Nuove accise vennero poste a sostegno delle missioni militari in Libano (1983) e in Bosnia (1996). Nel 1994, i ferrotranvieri chiesero un nuovo contratto e il Governo in carica “rincaro’” i carburanti. C’era in giro per lo stivale un parco autobus pubblici vecchio e inquinante. Occorreva rinnovarlo e trovare pure le risorse per il finanziamento. Anche il settore cultura, nel 2011, bussò a denari che vennero tratti dal pacchetto carburanti. Nel medesimo anno, ci fu l’alluvione in Liguria e Toscana e, l’anno dopo, il terremoto in Emilia Romagna. Ne conseguirono altrettanti gravami a carico dei motorizzati. Messi insieme agli altri imposti dalla emergenza immigrati e dal Decreto salva Italia, fanno 17, la catastrofe (fiscale) che neppure la “manovra del popolo” è riuscita a cancellare. A guardar bene, si è sempre trattato di provvedimenti emanati in fasi di emergenza e quindi legati al carattere della temporaneità. Però, in realtà nella fattispecie, è invalsa la massima: passata la festa, gabellato il santo. Quindi la gabella, ogni volta, è rimasta.
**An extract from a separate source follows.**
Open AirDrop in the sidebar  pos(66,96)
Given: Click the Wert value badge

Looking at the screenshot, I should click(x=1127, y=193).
“Toglieremo le inique accise su benzina e gasolio” ha edittato (senza riuscirci) l’uomo forte del Governo del cambiamento; così come un altro uomo forte, in altri tempi, proclamò (pure lui senza riuscirci): “Li fermeremo sul bagnasciuga”. La similitudine del millantato credito, sia chiaro, è puramente casuale. Per gli odierni carburanti, tutto è rinviato alla fine del 2019. Finanze statali permettendo, dato che, per l’Erario, trattasi di rinunciare ad un sontuoso malloppo. Allo stato degli atti (parlamentari), si può dire scoppiata una “bolla di sapone” elettorale. Dunque, il salasso alla pompa continua a pesare sulle nostre tasche, nel senso che, per il momento, ce la siamo presa nella saccoccia. Ragion per cui. agli italiani che si muovono a scoppio, è opportuno ricordare la massima secondo la quale errare (votando) è umano, perseverare diabolico. Anzi, scemunito.
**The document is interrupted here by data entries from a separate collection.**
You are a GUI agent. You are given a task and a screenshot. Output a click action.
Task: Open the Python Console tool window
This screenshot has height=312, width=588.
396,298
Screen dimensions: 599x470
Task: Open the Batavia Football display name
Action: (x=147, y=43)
Post scriptum (che può apparire fuori testo, però, a pensarci bene, non lo è). In questo momento, nel nostro Paese, fosse soltanto un problema di bolle che scoppiano e di promesse mancate, avremmo la possibilità di rimediare. Invece la situazione mostra purtroppo segni di imbarbarimento sociale. Guai – mi permetto di scrivere – alle nostalgie dei sovranismi di stampo autarchico preferiti alla cooperazione internazionale (che i “sovranisti” di oggi si riuniscano a Roma dove fu la culla – 25 marzo 1957 – dell’Unione Europea voluta da De Gasperi, Adenauer, Schuman e Spaak, è un insulto alla storia). Dico ancora, guai ad alimentare le avversioni, gli antagonismi di razza, ad istigare le diffidenze, guai ad indirizzare la comunità verso il terreno dell’egoismo, dove gli uomini hanno paura di altri uomini uguali a loro, dove il sospetto prevarica la fiducia, dove la difesa dei valori economici è consentita a mano armata e sorpassa la tutela dei caratteri umani. Così si mortifica l’essenza del vivere insieme, si riduce la libertà e la democrazia. Chi, come me, ha vissuto la guerra, ha patito le bombe e non ha perso la speranza, non può condividere sentimenti che mostrano il crisma negativo della disfatta morale.